To setup ASCS/ERS cluster with Azure Files NFS(in public preview as of February 2021), please refer to the blog.
High level steps
- Attach and Mount Azure premium disks to the VMs in the primary region ASCS/ERS VMs.
- Regularly Copy the NFS share data/files into an azure disk using cronjob script.
- ASR will be able copy Azure Disk to DR region. Ensure this disk included in the ASR replication.
- During DR activation, Once the VMs are available, mount the Azure Files NFS from the DR region.
- Copy the data/files from local disks to Azure Files NFS mount points.
Detailed Steps:
Provided steps as reference by considering SAP SID as T01, ASCS system number as ‘00’ and ERS system number as ‘02’.
In Primary Region
- [A] Add azure premium disk to both of VMs of ASCS/ERS cluster and mount the filesystem (e.g. /sapfoldercopy ).

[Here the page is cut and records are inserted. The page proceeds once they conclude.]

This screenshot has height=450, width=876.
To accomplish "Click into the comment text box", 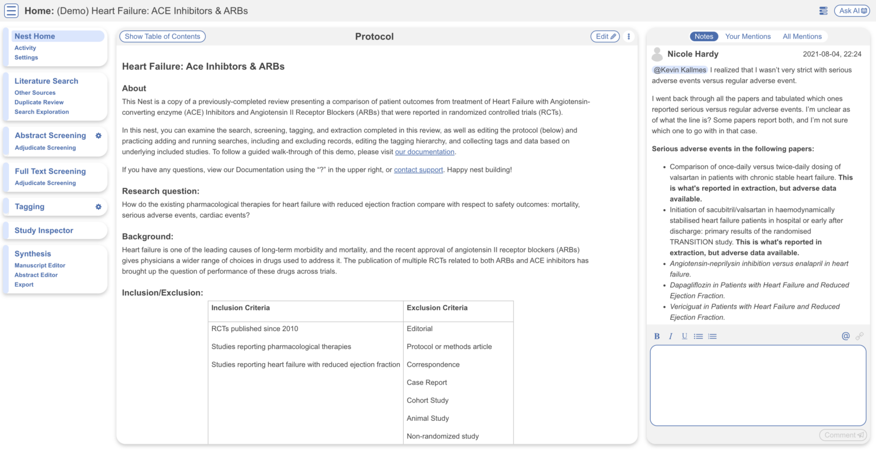I will coord(758,385).
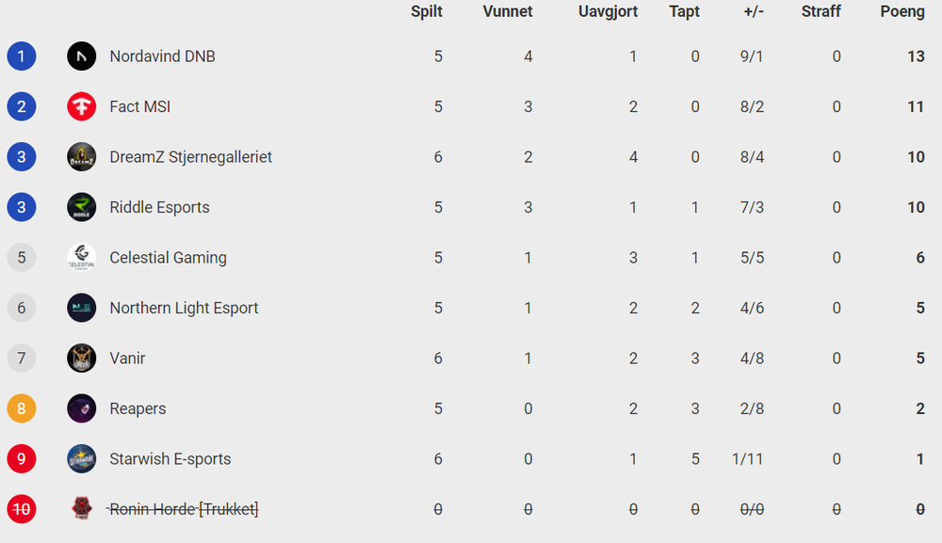
Task: Open the Nordavind DNB team link
Action: pyautogui.click(x=162, y=56)
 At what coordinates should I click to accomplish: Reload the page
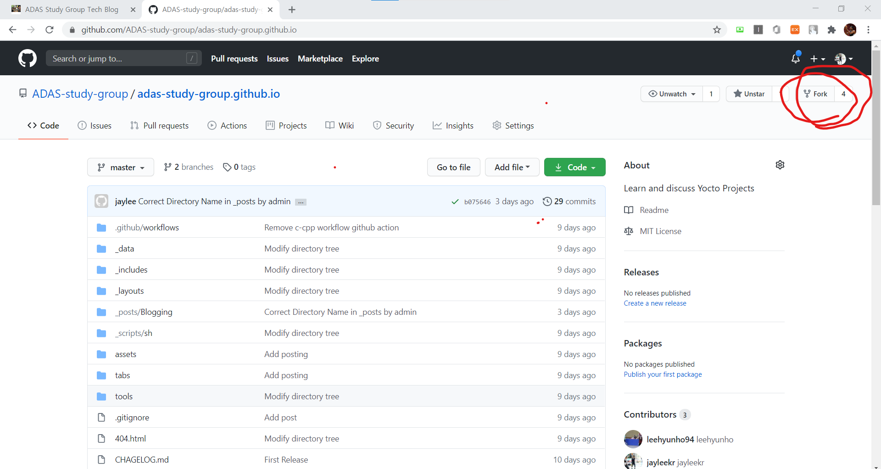pyautogui.click(x=50, y=30)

- [A] Create folders in the filesystem.
sudo mkdir -p /sapfoldercopy/T01ASCS00
sudo mkdir -p /sapfoldercopy/T01ERS02
sudo mkdir -p /sapfoldercopy/sapmntT01
sudo mkdir -p /sapfoldercopy/trans
sudo mkdir -p /sapfoldercopy/usrsapT01
chown <sid>adm:sapsys /sapfoldercopy/*
- [A] Create shell script to copy data from NFS fileshare to local azure disk.
>>vi copy_sap_folders.sh
#!/bin/sh
cp -p -u -R /sapmnt/T01/ /sapfoldercopy/sapmntT01/
cp -p -u -R /usr/sap/trans/ /sapfoldercopy/trans/
cp -p -u -R /usr/sap/T01/ /sapfoldercopy/usrsapT01/
erscount="$(ls -l /usr/sap/T01/ERS02/ | wc -l)"
if [[ $erscount -gt 1 ]]
then
{
cp -p -R /usr/sap/T01/ERS02/ /sapfoldercopy/T01ERS02/
mv /sapfoldercopy/T01ASCS00/ASCS00 /sapfoldercopy/T01ASCS00/ASCS00_old
}
fi
ascscount="$(ls -l /usr/sap/T01/ASCS00/ | wc -l)"
if [[ $ascscount -gt 1 ]]
then
{
cp -p -R /usr/sap/T01/ASCS00/ /sapfoldercopy/T01ASCS00/
mv /sapfoldercopy/T01ERS02/ERS02 /sapfoldercopy/T01ERS02/ERS02_old
}
fi
Note : comment out copy of ‘sapmnt’, ‘trans’ and ‘usrsapT01’ in one of the VM as contents are same in both the VMs.
- [A] Ensure file have right ownership and permissions.
chown <sid>adm:sapsys copy_sap_folders.sh
chmod 755 copy_sap_folders.sh
- [A] Schedule the cronjob for use <sid>adm
>>crontab -e
15,30,45,59 * * * * /home/t01adm/copy_sap_folders.sh
In Secondary Region, during DR activation OR DR testing
- [A – DR] Update the /etc/fstab files to mount the Azure Files NFS in the secondary region.
>> mount -a
- [1-DR]Update the cluster configuration to update the Azure Files location for ASCS00 and ERS02 folders. Details are described in the main section of this document.
- [A – DR] Copy the contents from Azure local disk filesystem (/sapfoldercopy) to Azure Files NFS filesystem paths in respective locations.